→ **Set task**
Edit the column on the climate fund between "Believe it or" and "since its inception.", inclusive, so that "clueless" becomes "uncertain", and give that part back.

→ **Selection**
__________

Published on 08:00 AM, October 08, 2023

Climate fund held hostage by Padma Bank

Can a defaulter prevail over the government?

Why has no investigation taken place to explore on which grounds and for whose benefit the lion’s share of the climate fund was deposited in the Farmers Bank?

VISUAL: BIPLOB CHAKROBORTY

Believe it or not, Padma Bank (formerly Farmers Bank) appears to be on course to prove itself more powerful than one whole government machinery. The bank has, since 2016, held hostage the Bangladesh Climate Change Trust Fund (BCCTF), whose board of trustees consists of as many as 10 ministers/state ministers, plus the cabinet secretary, governor of the Bangladesh Bank, and senior officials like the secretary of the finance division. By all indications, the high-power BCCTF board, management, as well as the Fund's parent and overseeing authority, the Ministry of Environment, Forest and Climate Change, are clueless as to if and how the BCCTF could be salvaged from the clasps of a bank that has been steeped in scandals since its inception.

Between November and December 2015, the then Farmers Bank collected multiple one-year fixed deposits amounting to Tk 508.13 crore from the BCCTF at nine percent interest. From when the deposits matured till date, the bank has been evading the refund of BCCTF's due amount which, as per latest available information, is about Tk 827 crore inclusive of interest. Having so far paid only Tk 74 crore, in December 2022, the bank managed to persuade the Fund's parent ministry to offer it an extension of eight more years to pay back the money, that too at six percent interest instead of the nine percent at which the deposits were taken. Judging by the way the bank has been exercising its defaulter-cum-political leverage to violate all norms of banking with impunity in this case and beyond, one has to be extraordinarily optimistic to expect that even this refund timeline will be maintained by the bank.

__________

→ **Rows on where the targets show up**

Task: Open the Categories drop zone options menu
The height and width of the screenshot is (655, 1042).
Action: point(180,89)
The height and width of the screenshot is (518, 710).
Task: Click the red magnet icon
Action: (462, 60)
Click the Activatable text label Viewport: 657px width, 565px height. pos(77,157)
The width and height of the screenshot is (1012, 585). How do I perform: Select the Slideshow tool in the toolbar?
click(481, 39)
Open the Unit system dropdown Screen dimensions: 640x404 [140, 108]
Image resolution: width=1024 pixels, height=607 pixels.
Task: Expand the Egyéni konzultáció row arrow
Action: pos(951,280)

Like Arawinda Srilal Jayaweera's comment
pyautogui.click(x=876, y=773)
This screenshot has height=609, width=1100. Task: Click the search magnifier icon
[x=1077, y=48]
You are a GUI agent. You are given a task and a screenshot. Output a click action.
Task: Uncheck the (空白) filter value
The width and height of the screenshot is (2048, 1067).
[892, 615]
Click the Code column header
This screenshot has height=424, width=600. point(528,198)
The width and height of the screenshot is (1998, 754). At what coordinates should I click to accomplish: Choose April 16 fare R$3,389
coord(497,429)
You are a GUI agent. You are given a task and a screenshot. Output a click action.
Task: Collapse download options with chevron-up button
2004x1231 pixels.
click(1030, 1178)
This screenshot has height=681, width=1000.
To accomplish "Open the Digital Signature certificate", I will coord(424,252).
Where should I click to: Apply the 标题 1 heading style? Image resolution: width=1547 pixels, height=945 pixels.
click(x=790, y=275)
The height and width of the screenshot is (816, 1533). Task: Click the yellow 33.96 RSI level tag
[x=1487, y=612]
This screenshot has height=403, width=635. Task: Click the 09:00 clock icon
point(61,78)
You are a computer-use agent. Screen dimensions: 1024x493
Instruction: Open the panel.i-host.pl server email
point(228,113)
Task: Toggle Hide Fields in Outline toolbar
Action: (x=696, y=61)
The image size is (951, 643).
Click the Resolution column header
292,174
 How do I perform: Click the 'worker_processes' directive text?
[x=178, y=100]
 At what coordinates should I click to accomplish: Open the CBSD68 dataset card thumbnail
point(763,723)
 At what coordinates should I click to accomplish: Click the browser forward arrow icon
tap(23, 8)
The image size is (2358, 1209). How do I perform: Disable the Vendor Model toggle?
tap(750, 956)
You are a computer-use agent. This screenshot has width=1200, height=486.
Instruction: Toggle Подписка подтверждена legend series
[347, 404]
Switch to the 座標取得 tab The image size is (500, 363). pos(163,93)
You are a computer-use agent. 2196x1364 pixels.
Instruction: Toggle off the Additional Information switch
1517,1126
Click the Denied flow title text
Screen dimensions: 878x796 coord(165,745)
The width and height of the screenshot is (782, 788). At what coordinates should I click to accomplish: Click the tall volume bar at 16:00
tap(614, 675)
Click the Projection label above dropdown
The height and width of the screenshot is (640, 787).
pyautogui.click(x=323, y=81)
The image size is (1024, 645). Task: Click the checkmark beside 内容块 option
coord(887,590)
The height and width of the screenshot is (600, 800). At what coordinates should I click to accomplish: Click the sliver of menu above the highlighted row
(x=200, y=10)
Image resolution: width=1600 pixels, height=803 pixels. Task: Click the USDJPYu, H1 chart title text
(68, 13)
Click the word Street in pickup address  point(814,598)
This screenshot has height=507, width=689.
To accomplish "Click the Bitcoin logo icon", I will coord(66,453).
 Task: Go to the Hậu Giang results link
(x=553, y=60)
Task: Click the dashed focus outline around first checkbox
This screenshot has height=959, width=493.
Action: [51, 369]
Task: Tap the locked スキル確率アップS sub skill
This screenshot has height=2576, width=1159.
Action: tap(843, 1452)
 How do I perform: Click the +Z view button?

__________

→ **Response to this task**
Believe it or not, Padma Bank (formerly Farmers Bank) appears to be on course to prove itself more powerful than one whole government machinery. The bank has, since 2016, held hostage the Bangladesh Climate Change Trust Fund (BCCTF), whose board of trustees consists of as many as 10 ministers/state ministers, plus the cabinet secretary, governor of the Bangladesh Bank, and senior officials like the secretary of the finance division. By all indications, the high-power BCCTF board, management, as well as the Fund's parent and overseeing authority, the Ministry of Environment, Forest and Climate Change, are uncertain as to if and how the BCCTF could be salvaged from the clasps of a bank that has been steeped in scandals since its inception.